__ACTIVITY__: Copy out and return the lines from the one holding "The image size is (880, 538)." to the end of the listing below, both included, omitting the pictures.

——

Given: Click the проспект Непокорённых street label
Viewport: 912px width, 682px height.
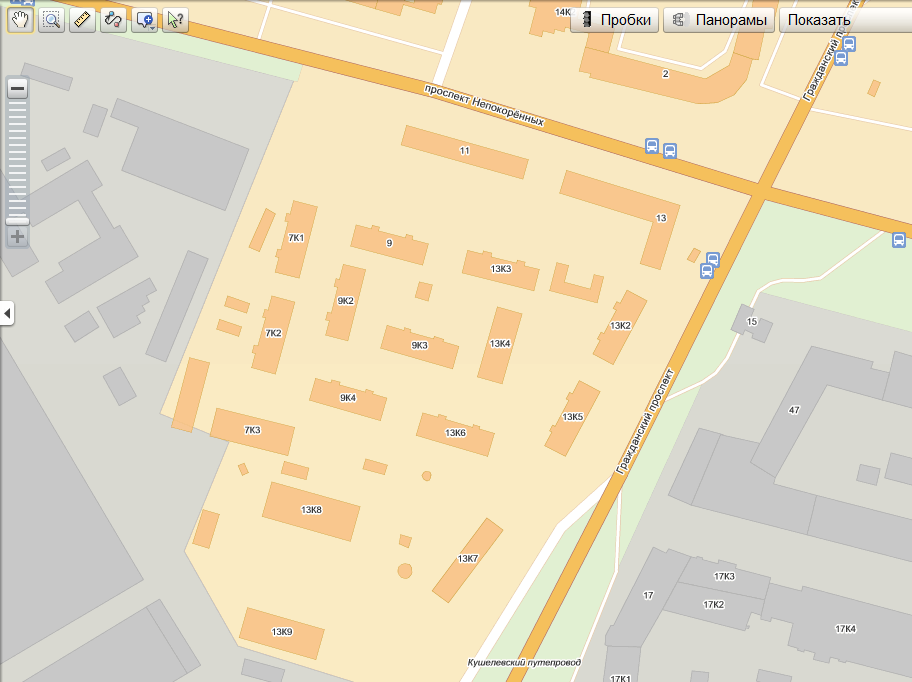Looking at the screenshot, I should point(484,105).
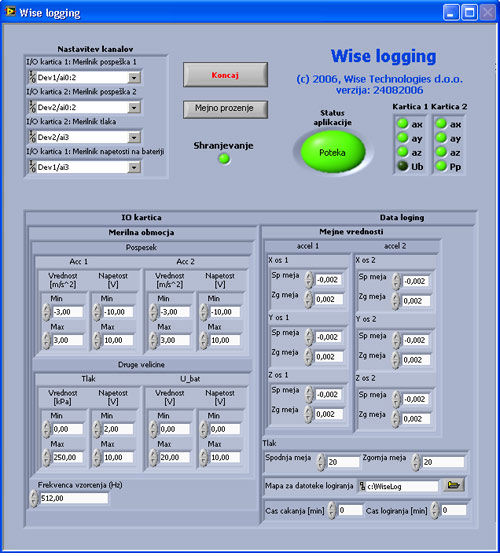Screen dimensions: 500x556
Task: Click the Cas logiranja value field
Action: [454, 510]
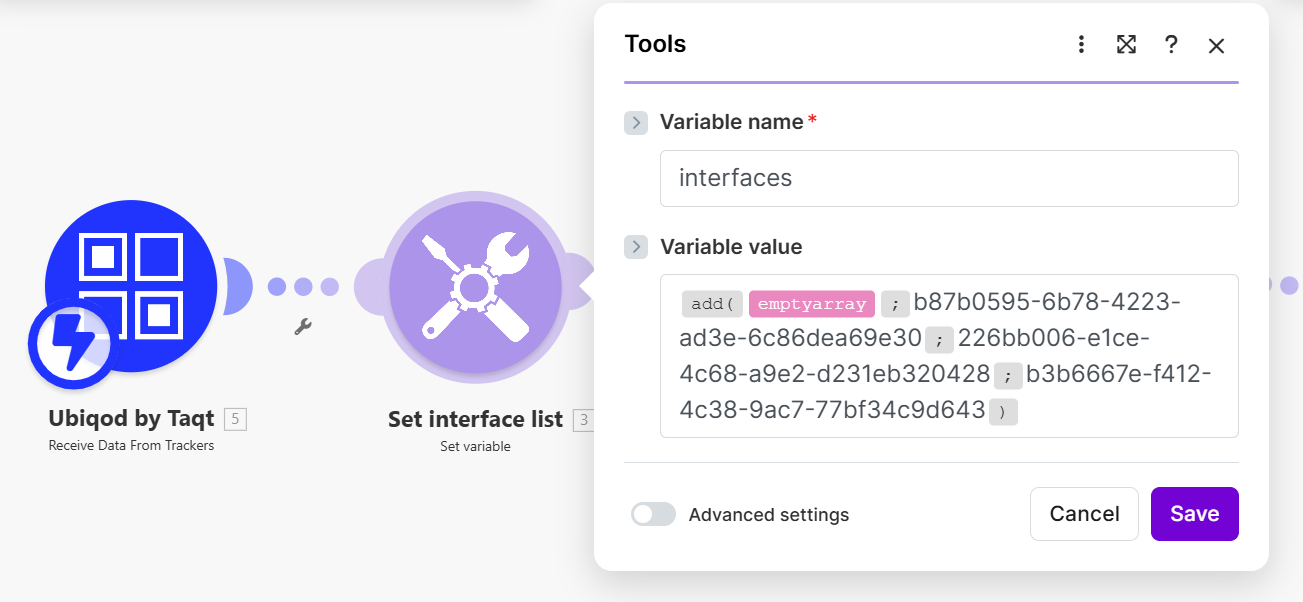Click the dotted connector between the two modules

pos(303,287)
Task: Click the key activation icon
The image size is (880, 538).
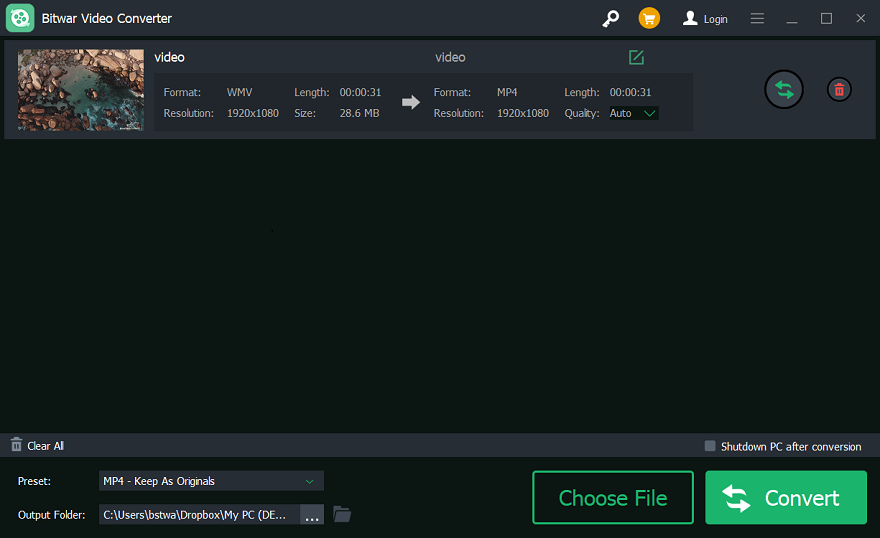Action: (610, 19)
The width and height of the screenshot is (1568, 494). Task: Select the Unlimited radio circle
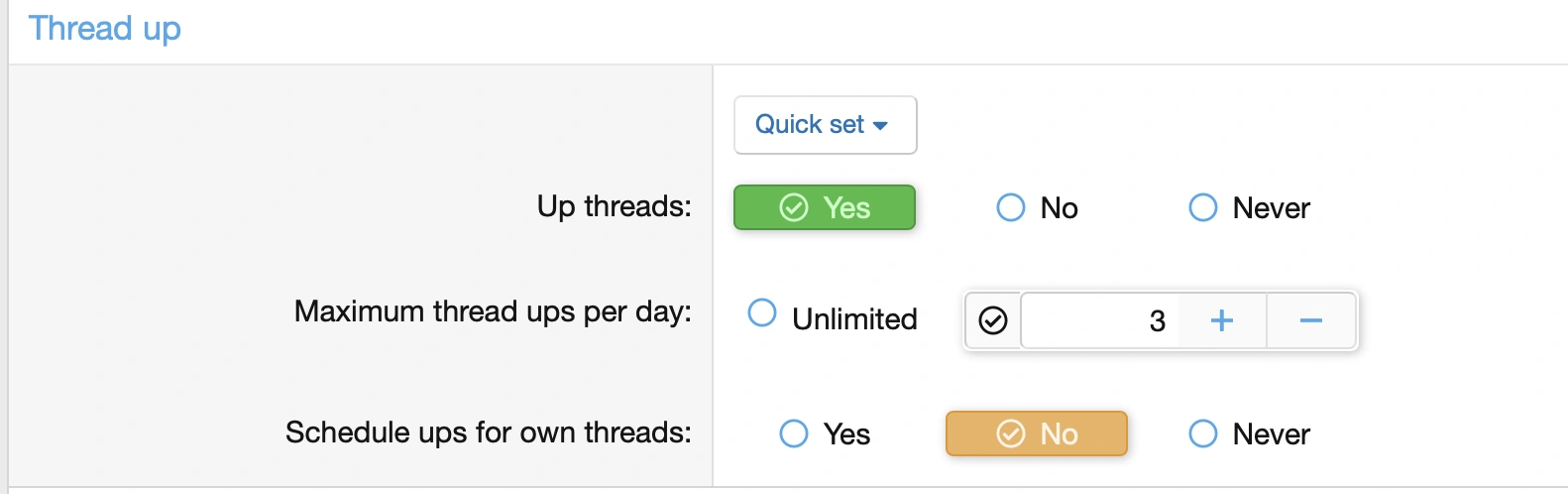[x=762, y=312]
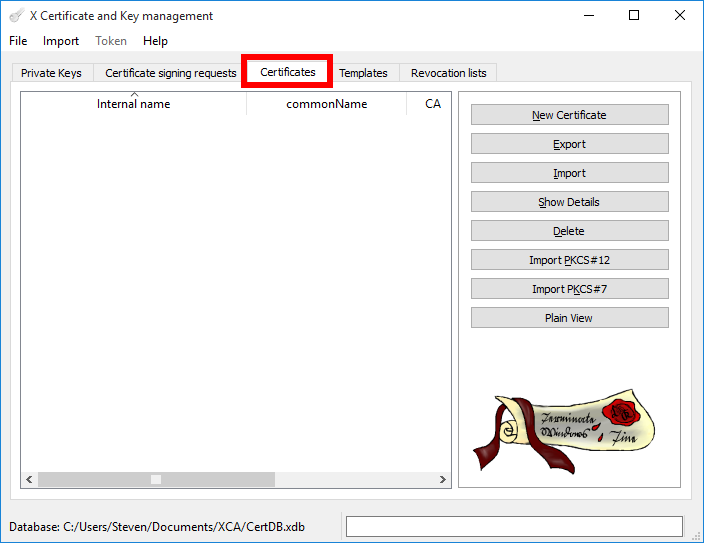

——

__EXPECTED OUTPUT__:
The image size is (880, 538).
Action: (610, 19)
The width and height of the screenshot is (1568, 494). Task: Select the Unlimited radio circle
[x=762, y=312]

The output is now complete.